Check your understanding:
1) Answer these questions from the text on socialization, which appears above the items:
(a) When and in what interaction does socialization begin?
(b) What does the text name as the most influential socialization force?
(c) Which medium does the text single out when it lists the media as a factor in shaping attitudes and behavior?
2) Pick up the text on socialization, which appears above the items, after its last sentence and write one more paragraph that continues it.

The process by which a person learns to conform individual behavior and responses to the norms and values of society.
Socialization is a lifelong process that begins during infancy in the complex interaction between parent and child. As parents respond to a baby's physical requirements for food and shelter, they are also beginning to teach the baby what to expect from their environment and how to communicate their needs. The action-reaction cycle of smiling, cooing, and touching is a child's earliest interaction with "society." It is believed that these early interactions during infancy play a major role
in future social adjustment. Consistent, responsive care helps lead to healthy relationships with others and normal personal development. Caretakers who neglect an infant's needs or otherwise stifle early attempts at communication can cause serious damage to the child's future social interactions.
The family is the most influential socialization force. Parents, grandparents, and siblings all transmit to infants and young children what they consider to be important values, behavior, skills, and attitudes. Household rules govern behavior, interpersonal behavior serves as a model for interactions with outside people, and socially valued qualities such as generosity and caring are learned through example within the home and in the culture. As children grow and interact more with the environment outside the family home, others begin to play important roles in the socialization process. Friends, institutions such as church and school, the media (particularly television) and co-workers all become important factors in shaping a person's attitudes and behavior.

Record set:
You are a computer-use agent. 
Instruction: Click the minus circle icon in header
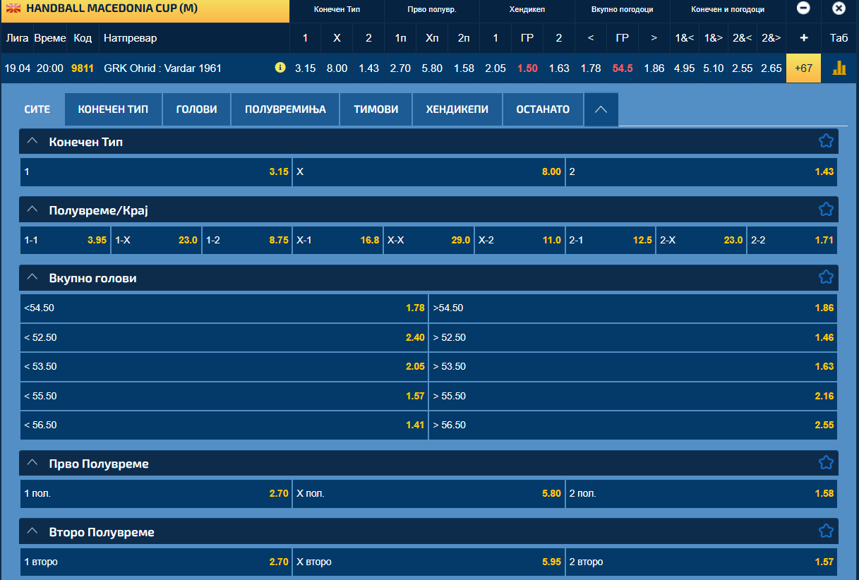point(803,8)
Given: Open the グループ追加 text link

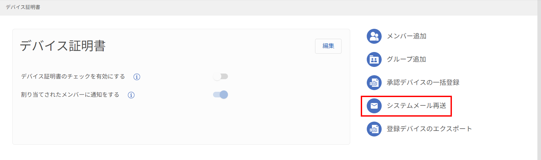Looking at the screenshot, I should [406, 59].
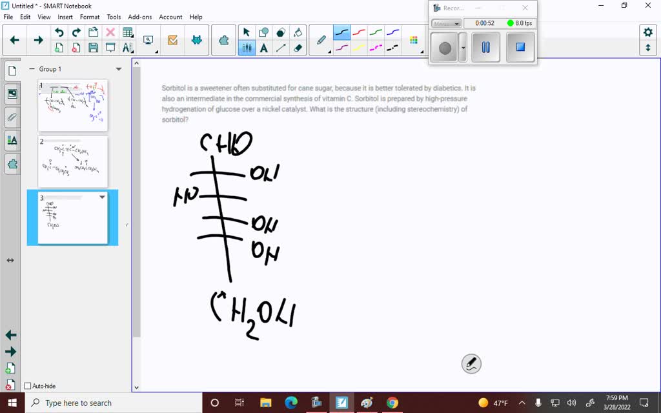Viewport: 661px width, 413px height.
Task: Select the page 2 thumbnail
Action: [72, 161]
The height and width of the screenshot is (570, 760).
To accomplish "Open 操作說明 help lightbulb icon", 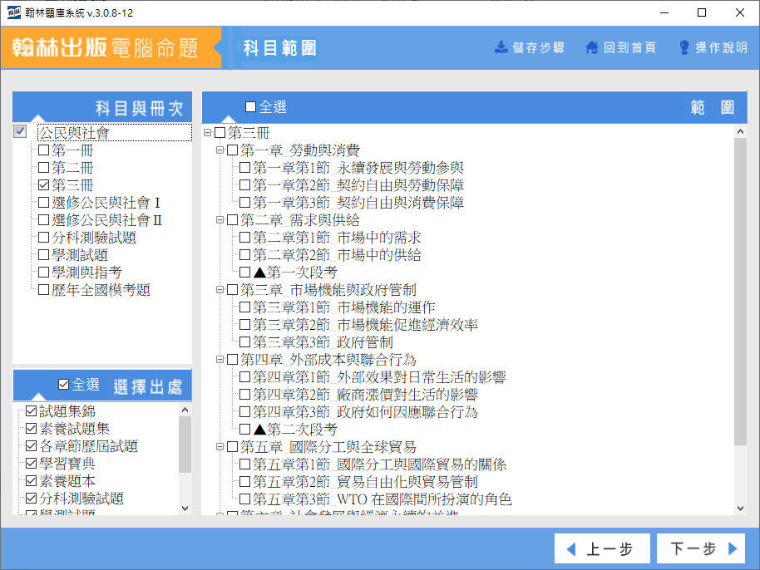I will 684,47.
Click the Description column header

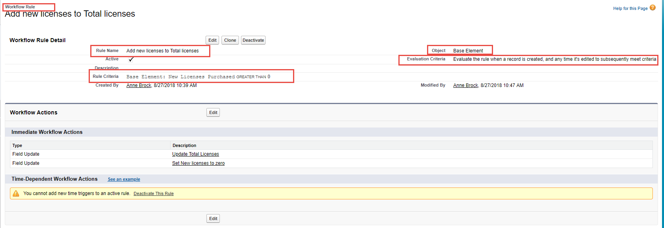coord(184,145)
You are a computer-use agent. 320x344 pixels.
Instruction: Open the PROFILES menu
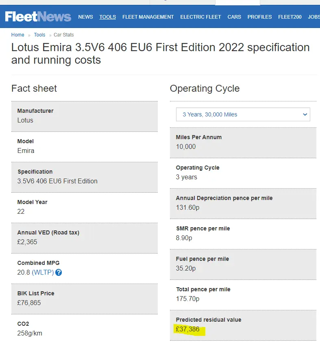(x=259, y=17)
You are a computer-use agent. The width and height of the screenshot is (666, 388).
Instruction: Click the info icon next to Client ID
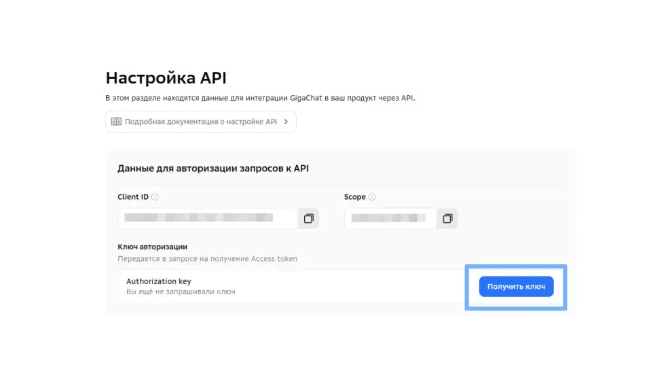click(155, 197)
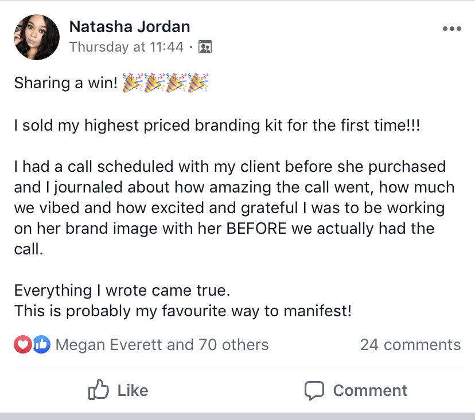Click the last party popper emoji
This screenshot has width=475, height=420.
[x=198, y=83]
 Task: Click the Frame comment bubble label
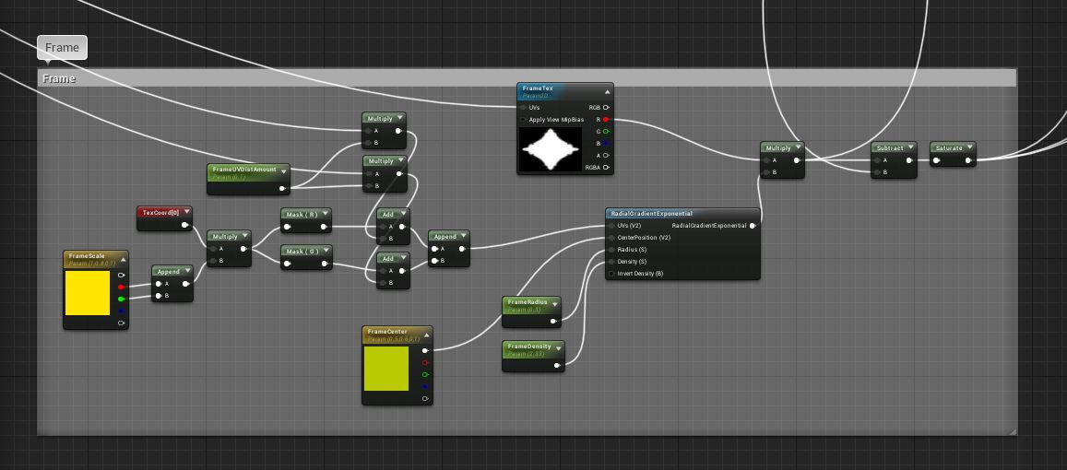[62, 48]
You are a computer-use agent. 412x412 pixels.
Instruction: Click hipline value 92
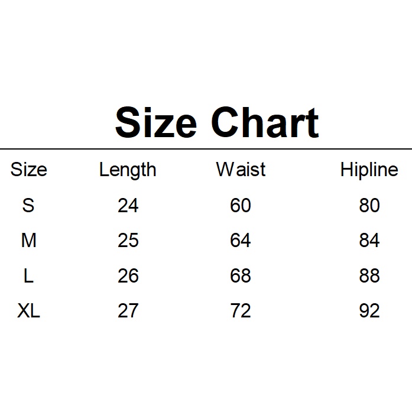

Outputs in order:
1)
(a) It begins during infancy, in the complex interaction between parent and child.
(b) The family.
(c) Television.

2)
Researchers have theorized that socialization is a complex process that involves both personal and environmental factors. For example, studies of aggressive tendencies in children have pointed out that certain children are more influenced than others when exposed to television violence or aggressive behavior by authority figures in the home. Some blind and deaf children display aggressive behavior such as stamping feet or yelling even though they have never had the opportunity to see or hear such displays of temper. Thus, it has been concluded that genetic factors must also be considered part of the socialization process.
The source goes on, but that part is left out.